A demissão de Nasser no Egito e o cessar-fogo no Médio Oriente, na que ficou conhecida como "guerra dos seis dias" e que terminou no próprio dia 10, ocupavam a primeira página do Diário de Notícias de há 52 anos.

Em 10 de junho de 1967, a primeira página do DN era quase monotemática, dedicada a mais uma guerra no Médio Oriente, dando conta da "vitória-relâmpago" de Israel na que ficou conhecida como "guerra dos seis dias" e que terminou no próprio dia 10.

No Egito, "a maior 'bomba' estoirou depois da guerra": "Nasser demitiu-se", referindo-se ao presidente egípcio Gamal Abdel Nasser, que estava como chefe do Estado desde 1954 - e aí se manteria até à sua morte, em 1970. Afinal, contava o DN, "a Assembleia egípcia não reconhece o seu gesto" e Nasser permaneceu no cargo.

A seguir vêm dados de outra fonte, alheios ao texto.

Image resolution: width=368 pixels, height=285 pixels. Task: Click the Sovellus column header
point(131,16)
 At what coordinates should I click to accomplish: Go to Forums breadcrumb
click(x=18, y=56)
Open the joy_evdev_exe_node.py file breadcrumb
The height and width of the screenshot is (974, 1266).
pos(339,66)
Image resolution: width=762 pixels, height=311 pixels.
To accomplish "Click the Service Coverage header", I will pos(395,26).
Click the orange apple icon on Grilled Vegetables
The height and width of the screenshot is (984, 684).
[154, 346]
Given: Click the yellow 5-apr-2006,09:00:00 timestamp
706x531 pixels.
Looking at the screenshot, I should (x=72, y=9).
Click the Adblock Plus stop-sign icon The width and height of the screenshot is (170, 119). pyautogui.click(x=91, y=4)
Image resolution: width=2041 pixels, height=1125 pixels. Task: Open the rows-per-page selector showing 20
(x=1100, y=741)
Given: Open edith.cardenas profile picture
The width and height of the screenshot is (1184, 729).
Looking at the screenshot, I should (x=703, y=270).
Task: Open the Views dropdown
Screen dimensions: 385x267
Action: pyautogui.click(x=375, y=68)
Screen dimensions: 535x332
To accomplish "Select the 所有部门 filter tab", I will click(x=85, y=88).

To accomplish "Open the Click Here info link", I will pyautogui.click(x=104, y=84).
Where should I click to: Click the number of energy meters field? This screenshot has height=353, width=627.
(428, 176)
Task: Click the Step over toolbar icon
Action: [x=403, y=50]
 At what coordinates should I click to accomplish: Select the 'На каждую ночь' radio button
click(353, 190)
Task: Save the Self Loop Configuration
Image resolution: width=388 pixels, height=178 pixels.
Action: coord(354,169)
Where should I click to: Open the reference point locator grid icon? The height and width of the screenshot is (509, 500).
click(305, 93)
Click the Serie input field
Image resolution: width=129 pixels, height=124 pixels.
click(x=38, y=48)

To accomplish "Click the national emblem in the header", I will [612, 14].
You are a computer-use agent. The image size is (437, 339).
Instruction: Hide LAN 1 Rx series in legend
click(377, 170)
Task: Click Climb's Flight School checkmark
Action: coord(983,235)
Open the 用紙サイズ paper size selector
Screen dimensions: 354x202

A toda a largura da página, o jornal dava ainda conta de que "Moscovo intima Israel a retirar dos territórios ocupados no final de uma reunião cimeira inesperada na capital soviética". As tropas israelitas tinham ocupado os montes Golã, da Síria, a Faixa de Gaza (Egito) e a Cisjordânia (Jordânia) e a península egípcia do Sinai.

Passados 52 anos, o mapa da região pouco se alterou desde esses dias de guerra: os montes Golã permanecem sob ocupação de Israel; e a Faixa de Gaza e a Cisjordânia são territórios autónomos palestinianos, sem continuidade entre os dois e com uma circulação fortemente restringida pelos israelitas, que continuam uma política de instalação de colonatos nestes territórios. Israel só recuou no Sinai, apesar de os egípcios terem perdido o controlo de uma área da península.

O DN informava ainda que aquela tinha sido a "primeira noite sem combates" e que "três submarinos [foram] afundados pelos israelitas", relatando que "um comando de homens-rãs destruiu na madrugada do dia 6, no porto de Alexandria [Egito], navios egípcios portadores de mísseis".

"O delegado russo no Conselho de Segurança [das Nações Unidas]" tinha palavras duras para Israel, comparando o comportamento destes aos nazis julgados no final da II Guerra Mundial, em Nuremberga: "Os israelitas deviam ser julgados como o foram os criminosos de guerra há 20 anos!"

Na parte inferior da página, o DN relatava que "ontem, ainda, antes do cessar-fogo definitivo", "às portas de Damasco", se tinham registado "violentos combates entre sírios e israelitas ao longo de uma frente de 80 quilómetros". "15 000 jordanos foram mortos na luta", acrescentava o jornal.

E sim, Portugal também vivia a sua guerra nas então colónias, mas só uma chamada secundária recordava que, nesse dia 10, se comemorava o Dia de Portugal na Praça do Comércio "perante o chefe do Estado e todo o governo e uma parada de milhares de homens". Eram tempos de autismo de um regime ditatorial: "Consagram-se os mais bravos na luta no Ultramar", dizia o DN.

Numa pequena caixa, outra informação relevante: "Por ser hoje feriado nacional, estão encerrados os nossos escritórios e oficinas, não se publicando amanhã [dia 11] o Diário de Notícias." Eram outros tempos: hoje o DN publica-se todos os dias.